Setelah
album XOXO dan Repackaged-nya EXO dirilis dan saya dengarkan dengan seksama
berulang-ulang, makin lama saya menyukai suara Chen. Melalui beberapa reality
show, saya juga menyukai kepribadian Chen. Kalau boleh jujur, saya rasa saya
jatuh cinta pada Chen (tapi Luhan tetep jadi terfavorit). Hehehe. Nah, saat
sedang menjelajahi alam pikiran saya, akhirnya keluar sebuah imajinasi yang
mendorong saya untuk menulis fanfiction lagi.

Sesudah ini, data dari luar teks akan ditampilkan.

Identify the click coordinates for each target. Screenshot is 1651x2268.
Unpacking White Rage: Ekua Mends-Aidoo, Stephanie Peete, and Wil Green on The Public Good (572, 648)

Fanfiction ini diilhami oleh Chen
dan rasa kagum saya kepada salah satu main vocalist EXO ini.
Writer: Myself
Main cast: Chen, Younha
Genre: Romance
“I prayed for
this moment with closed eyes| I will embrace you, my lover’s heart, slowly | Today
is the only chance, I’ll take the first step.
I know that I’m
so foolish | I’m not used to this, only knowing you| As I take the first step |
Follow me girl, please come closer.
I’ve fallen for
you deep within my heart | Only you are my everything, my heaven,” sepenggal
lirik sudah aku nyanyikan, kini saatnya aku menunggu. Hatiku berdebar-debar tak
karuan. Oh Tuhan, Engkau benar-benar Maha Pengasih lagi Maha Penyayang. Aku
tahu Engkau mencintaiku, kalau tidak, aku yakin jantung ini akan meledak sedari
tadi dan pastinya aku sudah tak sadarkan diri saat ini.
Younha, seorang
gadis yang mampu memberi kepercayaan diriku untuk mencoba memberikan hati ini kepadanya. Dia juga merupakan salah seorang
teman kursus pianoku. Aku jatuh cinta padanya sejak pertama kali melihat jemari
indahnya menari-nari dengan lincah diatas tuts-tuts piano memainkan sebuah lagu
kesukaanku. Pada saat itu aku sudah yakin kalau Younha adalah jodohku. Hari
demi hari berlalu, kami pun semakin dekat dan akrab. Ada banyak hal yang
kuketahui tentang dia dan begitu pula sebaliknya. Kami berdua memiliki banyak
kemiripan dan selera kami pun juga sama. Aku pun semakin mantap dan percaya
bahwa dia adalah cinta sejatiku.
“Chen, kita
adalah sahabat dekat. Kamu mengenalku sebegitu dekat hingga tidak ada satu hal
pun yang aku sembunyikan darimu, begitu pula denganku. Aku sangat berterima
kasih atas semua kebaikan yang kamu berikan. Aku sangat menyayangimu…,” helaan
nafas panjangnya meyakinkan diriku akan kalimat yang akan diungkapkan
selanjutnya ,”... aku menyayangimu seperti saudaraku, Chen. Aku harap
berkataanku ini tidak akan mengubah hubungan kita untuk selanjutnya dan
selamanya.”
Oh God, kalaupun
aku bukan lelaki, mungkin aku sudah hancur lebur. Usapan tangannya lembut di
kedua belah tanganku tidak bisa mengobati remuknya hati ini. Aku kecewa. Sepertinya
Tuhan sangat memahami suasana hatiku saat ini ketika Ia menumpahkan seluruh air
kekecewaan di bumi pertiwi hari ini. Hujan turun dengan derasnya, langit pun
menghitam kelam.
Kalaupun hari
ini terlalu dingin untuk menyesap air dingin, aku tidak peduli. Entah sudah
berapa gelas bubble tea dingin yang sudah kuhabiskan. Selama lembaran uang di
kantongku tidak habis, aku tidak akan berhenti memesan bubble tea dingin kepada
pramusaji yang sedari tadi memandangku dengan kasihan. Air es cukup mampu
membuat hidungku memerah dan membuatku menjadi pilek. Ini alasan lain yang akan
kupilih untuk menyembunyikan tangisku, daripada harus berhujan-hujanan seperti
orang bodoh diluar sana, meskipun aku tahu tindakanku juga tak kalah bodoh.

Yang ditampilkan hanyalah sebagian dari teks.